Page 1 of 1

ultimate email validation function

Posted: Thu Mar 04, 2004 1:56 pm
by Pyrite
May be this isn't the place to post this, and may be this has already been asked somewhere, but I didn't see it and there was nothing in the code sniplets forum about it. So forgive me if i am out of line, but here goes.

I need an ultimate email validation function. All the ones I have seen so far only do like half of what I need. so if any of you have a great email validation function, please let me know or direct me where it is posted elsewhere.

I need it to validate only the "+.-_0-9a-z" as defined in:
http://www.remote.org/jochen/mail/info/chars.html
I've seen some that validate for 0-9, a-z, but I need it to check and only allow for those and period, underscore, hyphen and plus sign too.

Also, so that it validates the format of the email address, and allows for country codes at the end (ie. bob@pacific.net.sg or bob@hcm.vnn.vn) and allows for all the types of domains like .info, .biz, .tv, .cx etc.

Also, it only allows one @ in the address, and makes sure there is at least one period in the address.
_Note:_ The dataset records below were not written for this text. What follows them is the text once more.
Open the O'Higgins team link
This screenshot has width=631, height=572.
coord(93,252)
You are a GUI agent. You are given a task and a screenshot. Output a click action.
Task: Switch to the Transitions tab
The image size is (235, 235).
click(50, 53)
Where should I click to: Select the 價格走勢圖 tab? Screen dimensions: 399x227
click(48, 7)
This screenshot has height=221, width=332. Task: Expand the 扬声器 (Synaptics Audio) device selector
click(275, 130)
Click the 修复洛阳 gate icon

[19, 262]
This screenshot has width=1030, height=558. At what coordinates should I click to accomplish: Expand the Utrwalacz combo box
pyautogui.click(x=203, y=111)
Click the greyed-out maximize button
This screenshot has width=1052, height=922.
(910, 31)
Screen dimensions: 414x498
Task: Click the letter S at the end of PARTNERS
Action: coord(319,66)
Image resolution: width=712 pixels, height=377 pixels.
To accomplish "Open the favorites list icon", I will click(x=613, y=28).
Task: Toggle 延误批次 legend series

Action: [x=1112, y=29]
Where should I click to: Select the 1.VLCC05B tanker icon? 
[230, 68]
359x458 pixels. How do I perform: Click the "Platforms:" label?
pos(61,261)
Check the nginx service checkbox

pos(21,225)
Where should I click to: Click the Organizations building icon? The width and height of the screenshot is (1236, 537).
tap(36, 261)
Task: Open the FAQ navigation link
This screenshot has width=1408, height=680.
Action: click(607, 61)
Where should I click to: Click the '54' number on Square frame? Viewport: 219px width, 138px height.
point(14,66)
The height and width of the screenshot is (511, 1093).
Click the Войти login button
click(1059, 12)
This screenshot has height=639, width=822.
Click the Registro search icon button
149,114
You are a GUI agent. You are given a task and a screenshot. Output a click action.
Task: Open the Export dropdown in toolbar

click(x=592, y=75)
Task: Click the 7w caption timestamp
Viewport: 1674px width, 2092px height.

And makes sure there isn't two periods used next to each other (ie. bob@hotmail..com) . And makes sure only ascii 7bit characters are used (ie. no chinese or japanese characters etc).

These are a few of the situations the function should check for, if anyone has any others to add. Anybody have such a function?

Posted: Thu Mar 04, 2004 2:05 pm
by Roja
What you are describing is NOT an RFC-compliant test for email validation.

The RFC also allows apostrophes, and multiple other complex-to-grep-for conditions (single quotes, double quotes, only one double quote, and much.. much more).

However - people much wiser than you or I have done the work. Jeffrey E.F. Friedl wrote "Mastering Regular Expressions" which has the definitive "best-in-the-world" attempt at getting REALLY DARNED CLOSE to RFC-compliant email validation.

More thankfully, a developer group (killersoft) even translated it to a php version. I've provided the link to that download. Multiple other sites had similar translations that were under less restrictive licenses. I found a site that had it BSDL'd, and another that had it GPL'd. I can't seem to find them easily at the moment, so killersoft's site will have to do. Be aware of their license. :(

At any rate, that function is as good as you can get in terms of validating the email FORMAT.

Posted: Thu Mar 04, 2004 2:13 pm
by Pyrite
Can you please tell me what part about what I was describing is not RFC complient for email addresses ?

Also, that function is copyrighted, and I need to be able to distribute the code for such a function in a pretty close to non-restrictive manner.

Posted: Thu Mar 04, 2004 2:58 pm
by Pyrite
Also, that script validates these addresses as valid/true. And we all know they aren't.

"betty@hotmail"
"betty&@hotmail"
" betty@hotmail.com"

Posted: Thu Mar 04, 2004 7:33 pm
by redmonkey
Unfortunately the one I came up with is part of a copyrighted app I'm developing so I am unable to give you that. However, I have converted it from PCRE to use the ereg function (doing so has lost a bit of robustness from the expression) but it still works quite well (I think, I haven't given it much testing). Feel free to try it out and use it if it suits your needs.

Code: Select all

function is_valid_email($address)
{

	if (!ereg("^([-a-zA-Z0-9_\.]+)@((\[[0-9]{1,3}\.[0-9]{1,3}\.[0-9]{1,3}\.)|(([a-zA-Z0-9\-]+\.)+))([a-zA-Z]{2,4}|[0-9]{1,3})(\]?)$", $address)) {
		return false;
	}
	return true;
}
Example usage...

Code: Select all

$email = 'bob@pacific.net.sg';

if (is_valid_email($email)) {
	
	echo "{$email} valid address.\n";
}else {
	
	echo "{$email} format not recognised.\n";
}

Posted: Thu Mar 04, 2004 9:12 pm
by Pyrite
Thanks redmonkey, but yours doesn't allow for + signs, how do I add that in there, the whole regexp thing confuses me.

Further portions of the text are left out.